Animal is emaciated. Slight fat covering over base of the spinous processes, transverse processes (portion of vertebrae that projects outward) of lumbar (loin area) vertebrae feel rounded. Spinous processes, ribs, tailhead, hooks, and pins are prominent. Withers, shoulders, and neck structures are faintly discernible.


Fat is built up about halfway on spinous processes, transverse processes cannot be felt. Slight fat cover over ribs. Spinous processes and ribs are easily discernible. Tailhead is prominent, but individual vertebrae cannot be visually identified. Hook bones appear rounded, but are easily discernible. Pin bones are not distinguishable. Withers, shoulders and neck are accentuated.

SCORE 4 – Moderately Thin

Negative crease along back (spinous processes of vertebrae protrude slightly above surrounding tissue). Faint outline of ribs is discernible. Fat can be felt around tailhead (prominence depends on conformation). Hook bones are not discernible. Withers, shoulders and neck are not obviously thin.

SCORE 5 – Moderate

Back is level. Ribs cannot be visually distinguished, but can be easily felt. Fat around tailhead begins to feel spongy. Withers appear rounded over spinous processes. Shoulders and neck blend smoothly into body.

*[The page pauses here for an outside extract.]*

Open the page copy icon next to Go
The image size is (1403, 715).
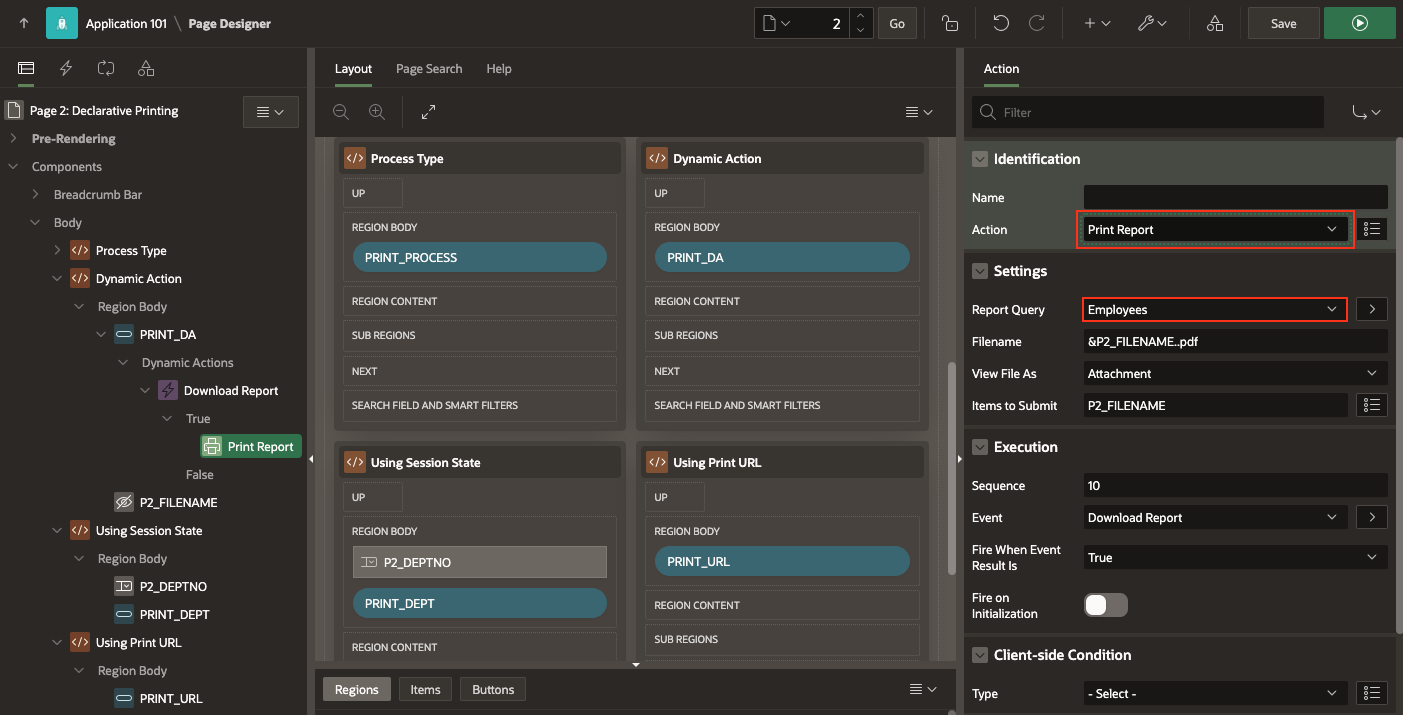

SCORE 6 – Moderately Fleshy

May have slight crease down back. Fat over ribs feels spongy. Fat around tailhead feels soft. Fat begins to be deposited along the sides of the withers, behind shoulders and along neck.

SCORE 7 – Fleshy

May have crease down back. Individual ribs can be felt, but with noticeable filling of fat between ribs. Fat around tailhead is soft. Fat is deposited along withers, behind shoulders and along neck.

SCORE 8 – Fat

Crease down back. Difficult to feel ribs. Fat around tailhead is very soft. Area along withers is filled with fat. Area behind shoulder is filled with fat and flush with rest of the body. Noticeable thickening of neck. Fat is deposited along inner thighs.

SCORE 9 – Extremely Fat

Obvious crease down back. Patchy fat appears over ribs. Bulging fat around tailhead, along withers, behind shoulders and along neck. Fat along inner thighs may rub together. Flank is filled with fat and flush with rest of the body.

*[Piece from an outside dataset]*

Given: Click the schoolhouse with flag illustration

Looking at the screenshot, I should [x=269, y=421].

Source Henneke Et Al (1983) – adapted from Veterian Key 

Cresty Neck Scoring

Cresty Neck Scoring is an additional system that is independent to body condition score. It assesses the fatty on the crest, ranking from 1-5.
This is especially important for horses and ponies prone to Laminitis, IR/ID, PPID and EMS. To assign a cresty neck score, you should use a combination of visual assessment and palpation.

The 0-5 Scale

Another system of scoring was developed by Leighton-Hardman (1980) and adapted by Carroll and Huntington (1988) which scores horses from 1 (very poor) to 5 (very fat). This scores subcutaneous fat in 3 main areas of the horse:
– Neck
– Back and Ribs
– Pelvis

It is worth learning how to assess your horse’s body condition, as it can help you stay on top of their health and nutrition.